Provoking the difficulty, as the doctrine of provocation is commonly referred to in our jurisprudence, is a concept in criminal law which acts as a limitation or total bar on a defendant's right to self-defense. The phrase "provoking the difficulty" is a legal term of art, and more accurately translates in modern usage to "provoked the attack." The rule of law is that if the defendant provoked another to make an attack on him, so that the defendant would have a pretext for killing the other under the guise of self-defense, the defendant forfeits his right of self-defense. E.g., Matthews v. State, 708 S.W.2d 835, 837-38 (Tex.Cr.App.1986); Mason v. State, 88 Tex.Crim. 642, 228 S.W. 952, 954-55 (1921). Although we address the issue in terms of intent to kill the victim, the law equally applies to a forfeiture of right to self-defense of any degree of harm the defendant intends to inflict upon the victim. For instance, if the defendant employs provocation with intent to assault the victim, and provokes an attack and makes an assault, then self-defense is lost as to the assault. The common law was that if the defendant merely intended an assault, and ultimately must have killed the victim in self-defense, then the killing was "manslaughter" or "murder without malice." E.g., Jones v. State, 149 Tex.Crim. 119, 192 S.W.2d 155, 157 (1945). We do not today address this doctrine, also known as "imperfect self-defense."

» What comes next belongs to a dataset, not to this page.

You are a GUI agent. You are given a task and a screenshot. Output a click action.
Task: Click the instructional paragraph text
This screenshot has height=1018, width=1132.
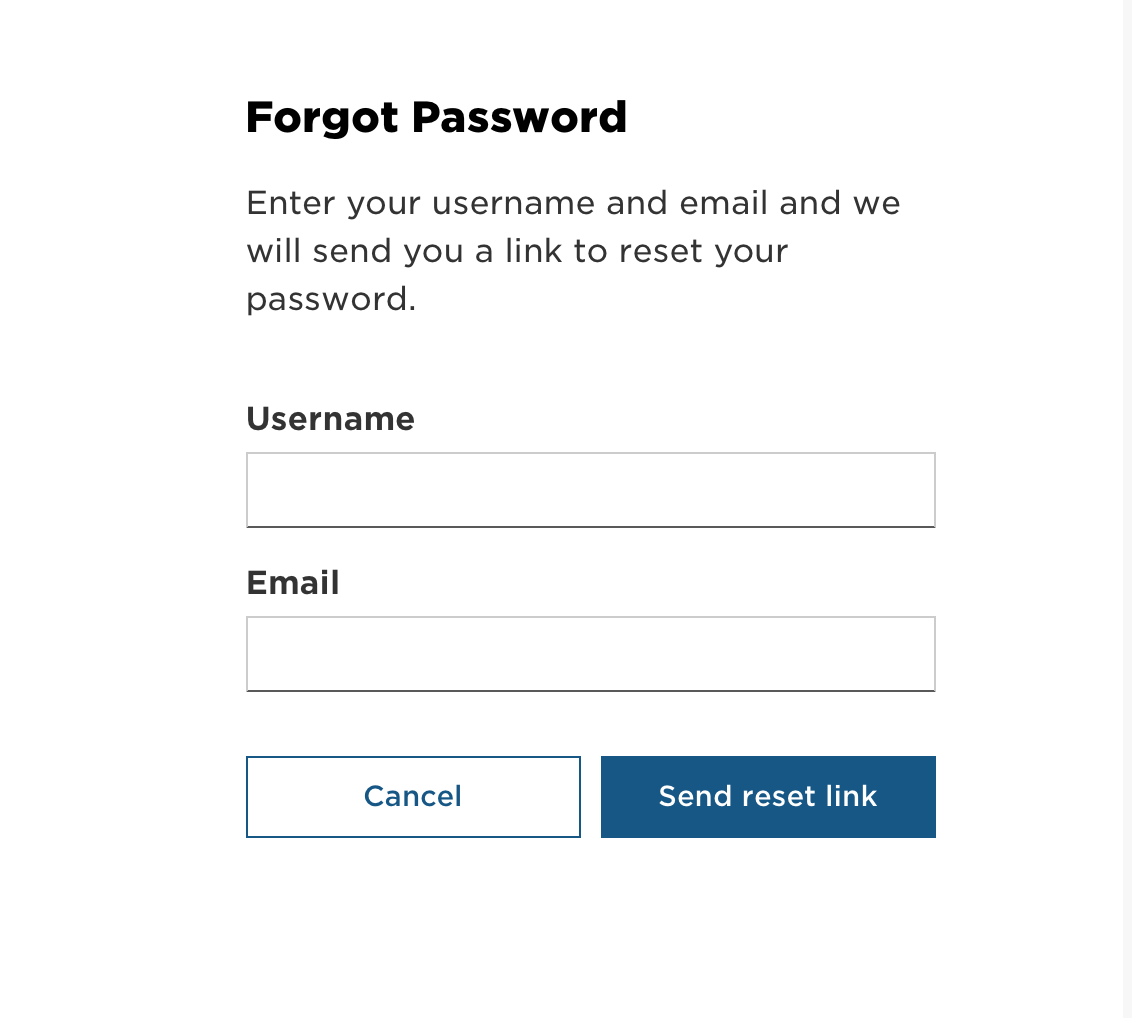(572, 250)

Although it has been over a decade since we last wrote on the matter, this court has addressed the issue of provocation hundreds of times. Unfortunately, what was true in 1908 is still true today: "[T]here is some uncertainty, if not confusion, in the books in respect to the doctrine of provoking a difficulty." Young v. State, 53 Tex.Crim. 416, 110 S.W. 445, 447 (1908). "[T]here is often great difficulty in determining just when a combination of facts justifies a charge on the law of provoking a difficulty." Flewellen v. State, 83 Tex.Crim. 568, 204 S.W. 657, 664 (1918) (Morrow, J., dissenting). "[E]very trial judge of any experience knows that submitting such a charge to a jury is fraught with difficulty and the chance of error is great." Dirck v. State, 579 S.W.2d 198, 203 n. 5 (Tex.Cr.App.1979). "[T]he Court of Criminal Appeals, in scrutinizing jury charges on the doctrine, has sometimes lost sight of its underlying rationale." State Bar Comm. on Revision of the Penal Code, Texas Penal Code: A Proposed Revision -Final Draft, 91 (1970) (Committee Comment to Sec. 9.32).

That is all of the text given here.